State shifts add more budget challenges
Even as Independent School District 196 is looking at making more than $15 million in budget cuts for next year a decision by the state to delay some aid payments could make things even more complicated.
The Minnesota Management and Budget department on Tuesday told schools the state will delay $423 million of payments to them this year so the state can pay its bills.
The missed payments are to be made up by the end of May, but some school leaders say they may have to take out short-term loans.
That includes ISD 196. Finance director Jeff Solomon said the district could be forced to borrow as soon as April to make up for the state's shift.
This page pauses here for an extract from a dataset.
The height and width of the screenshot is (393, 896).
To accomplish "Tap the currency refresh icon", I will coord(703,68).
Solomon said two weeks ago such borrowing might be necessary down the road, but the state's decision has made the need more immediate.
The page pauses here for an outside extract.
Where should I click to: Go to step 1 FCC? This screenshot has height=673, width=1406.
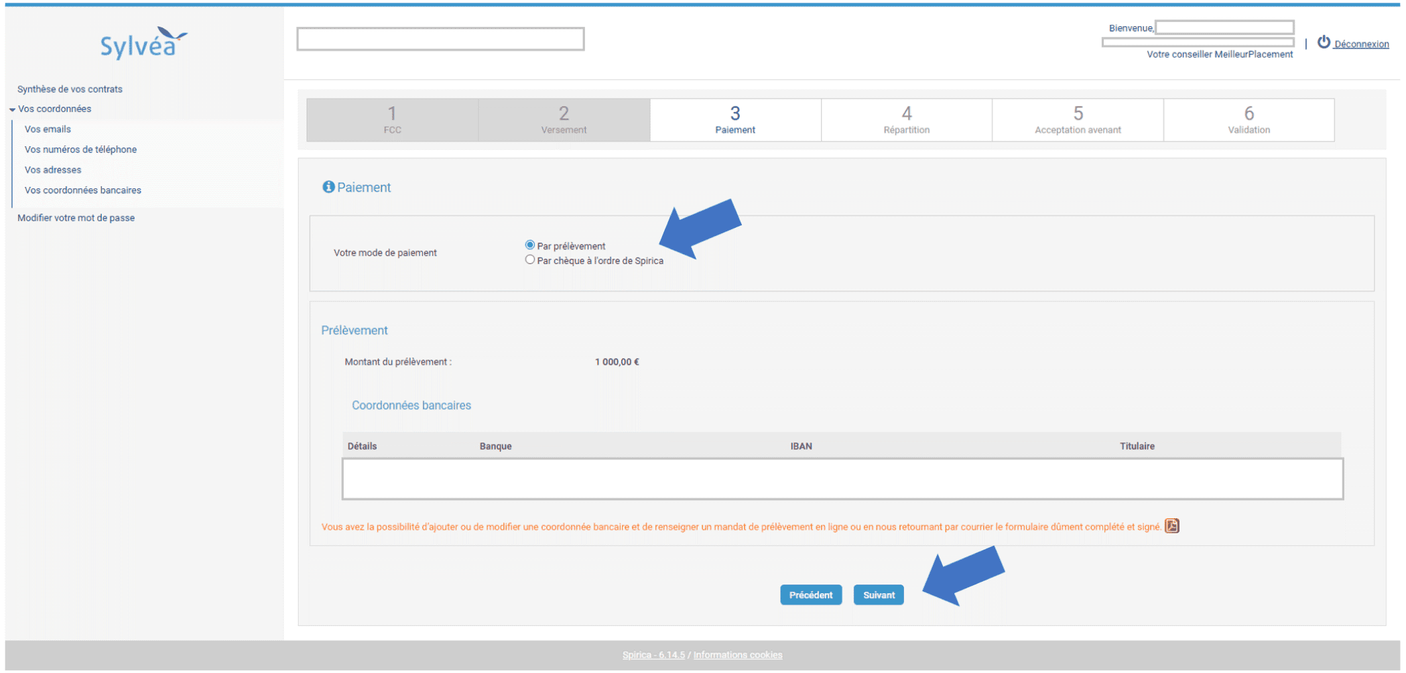click(x=392, y=120)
The size of delays is based on a formula in state law that makes bigger cuts for districts with larger fund balances. Some districts will continue to get their normal payments if they carry a small balance.
Solomon expects the delay to involve about $25 million for ISD 196.
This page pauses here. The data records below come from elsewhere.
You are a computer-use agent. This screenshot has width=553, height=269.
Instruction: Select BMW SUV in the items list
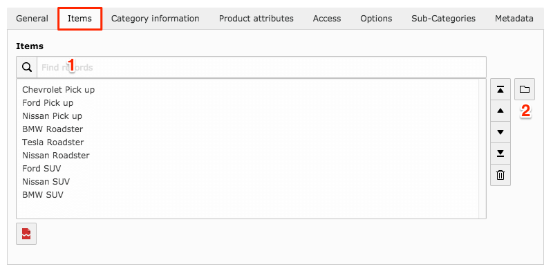(43, 194)
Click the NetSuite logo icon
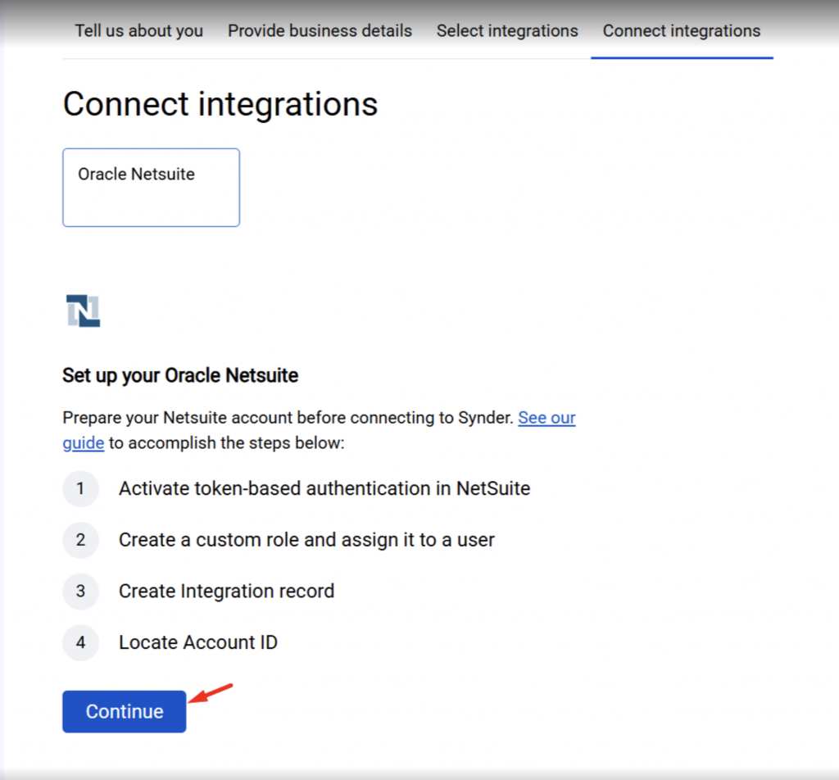 click(x=83, y=311)
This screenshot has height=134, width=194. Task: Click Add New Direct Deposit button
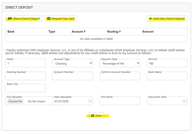[167, 19]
231 districts' payments will be delayed out of 341 districts. Charter schools are not affected.
State attorneys say the law requires the administration to delay school payments before it can borrow from outside sources.
There was no immediate comment from the Pawlenty administration, but school leaders were not happy.
"Districts were really dumbfounded," said Grace Kelliher of the Minnesota School Boards Association.
While the law was passed to allow the state to borrow from districts with money in the bank, Kelliher said in many cases that money is committed.
Solomon described the impact as weakening the district's ability to balance its checkbook. ISD 196 entered this year with a $40 million balance in its general fund. That money is there to help cover unexpected expenses.
"That sounds like a huge mount of money, but in relation to our budget it's not," Solomon said.
That $40 million would cover about five weeks of the district's expenses.
The delayed payments were to be made on March 15, March 30 and April 15. State law requires the money to be repaid by the fiscal year's end, which is June 30, but Gov. Tim Pawlenty has said he wants to pay districts back by May 30.
Schools that have to take money out of savings because of the payment delays may face penalties and will lose interest income, Kelliher said. The state will not pay interest when it repays districts.
The law requiring the school payment delays has not been used since it was passed nearly 40 years ago.
The latest payment delay comes on top of an overall delay enacted last summer when Pawlenty balanced a $2.7 billion budget deficit. Of his solution, $1.8 billion was school payment delays.